LOA: 7.85m Sail areas –

LWL: 5.34m Main - 13.8 sq.m

Beam: 1.83m Jib - 6.5 sq.m

Draft: 1.04m Genoa - 11.0 sq.m

 

Mermaid Fleet History

Mermaids have raced at Sea View for over a century, the first fleet of gaff-rigged boats having been built in 1907. These were replaced in 1922 by a more modern Bermudan-rig boat with the design carried out by the famous Captain Alfred Westmacott and eleven of these were built at Woodnutt’s Yard in nearby St. Helens. At the end of the Second World War, a member had the far-reaching idea that Sea View Yacht Club should buy the fleet from the various owners and charter them out to the sailing associations of the returning military forces. Mermaid chartering was born and now, over 60 years later, the Club is close to unique in being able to offer a fleet of identical competitive keelboats for racing events. The charterers today come more from the corporate world than from the services, but the concept has stood the test of time. The boats have since been replaced twice – once in 1962, with hulls in cold-moulded Makore plywood, and more recently, in the late-1990’s, with modern GRP hulls, with the yacht designer David Thomas overseeing the work. Throughout the years, the class has been distinctive for retaining its classic design whilst benefitting from up-to-date construction and fittings.
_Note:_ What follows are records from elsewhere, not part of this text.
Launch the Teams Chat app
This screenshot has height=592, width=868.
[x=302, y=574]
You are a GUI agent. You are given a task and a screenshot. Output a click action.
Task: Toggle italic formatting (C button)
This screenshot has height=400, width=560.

And, above all, is well known throughout south-coast waters as each boat is painted in a different colour and sports a spinnaker to match.

Race Courses & Mark Chart

Sea View Yacht Club uniquely benefits from having its race courses just below the battlements of its clubhouse, so there is no lost time in sailing to the start line, and the spectating is superb. The Club has two fixed start and finish lines or can set up wind-perfect committee-vessel starts. Courses are then set around a network of racing marks. These marks are charted and a copy is shown on the right. Sailors are supplied with a waterproofed copy of this chart to ensure everyone sails the correct course and finds their way home safely – perhaps in victory!